- Born: Thomas Paladino April 17, 1985 (age 41) Buffalo, New York, U.S.
- Genres: Boom bap; East Coast hip hop;
- Occupation: Record producer
- Years active: 2005–present
- Label: Griselda

= Daringer (producer) =

American record producer (born 1985)

Thomas Paladino (born April 17, 1985), known professionally as Daringer, is an American record producer and an in-house producer for the musical collective Griselda. He is best known for his grimey and sinister boom bap production for fellow Buffalo artists such as Westside Gunn, Conway the Machine, and Benny the Butcher, as well as Meyhem Lauren and Rome Streetz. Daringer has been producing since 2005 and his dark, hard hitting 1990s inspired production style has come to define the Griselda sound.
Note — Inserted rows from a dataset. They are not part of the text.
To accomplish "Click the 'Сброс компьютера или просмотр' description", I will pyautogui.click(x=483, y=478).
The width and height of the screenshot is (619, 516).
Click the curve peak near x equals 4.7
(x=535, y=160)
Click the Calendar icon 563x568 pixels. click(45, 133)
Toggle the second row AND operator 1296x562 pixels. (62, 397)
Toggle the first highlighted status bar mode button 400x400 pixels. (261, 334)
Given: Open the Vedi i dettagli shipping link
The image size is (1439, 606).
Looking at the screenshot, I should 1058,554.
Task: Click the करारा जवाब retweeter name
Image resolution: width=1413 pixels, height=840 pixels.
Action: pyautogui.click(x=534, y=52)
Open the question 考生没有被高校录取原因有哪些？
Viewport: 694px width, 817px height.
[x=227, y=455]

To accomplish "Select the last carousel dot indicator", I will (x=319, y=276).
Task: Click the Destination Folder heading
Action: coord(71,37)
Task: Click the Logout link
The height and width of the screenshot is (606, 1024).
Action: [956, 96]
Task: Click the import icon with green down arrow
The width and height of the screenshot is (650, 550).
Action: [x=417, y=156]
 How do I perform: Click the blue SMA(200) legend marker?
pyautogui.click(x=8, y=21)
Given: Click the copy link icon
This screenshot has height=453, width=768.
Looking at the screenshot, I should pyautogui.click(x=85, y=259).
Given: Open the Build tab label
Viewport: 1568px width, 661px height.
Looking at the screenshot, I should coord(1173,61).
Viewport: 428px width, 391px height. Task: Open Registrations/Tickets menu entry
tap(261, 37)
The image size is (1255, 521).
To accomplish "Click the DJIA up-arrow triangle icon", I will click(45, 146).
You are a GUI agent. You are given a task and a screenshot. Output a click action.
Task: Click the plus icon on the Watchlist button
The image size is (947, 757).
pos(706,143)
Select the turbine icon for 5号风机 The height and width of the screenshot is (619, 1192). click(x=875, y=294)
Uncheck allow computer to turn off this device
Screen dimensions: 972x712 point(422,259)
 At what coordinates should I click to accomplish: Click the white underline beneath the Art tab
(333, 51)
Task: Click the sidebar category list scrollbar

His name is a reference to the Daringer pistol, also called Derringer.

== Musical style ==
His style of production is considered dark and gritty, matching Griselda's Mafioso rap themes involving members' experience with gang violence and cocaine. The style is reminiscent of East Coast hip-hop of the 20th century, being influenced by the boom-bap instrumentation of golden age hip-hop and old school hip-hop and he frequently uses sampling in his hip-hop instrumentals (with the exception of WWCD). His music is also influenced by jazz rap due to his parents being jazz musicians.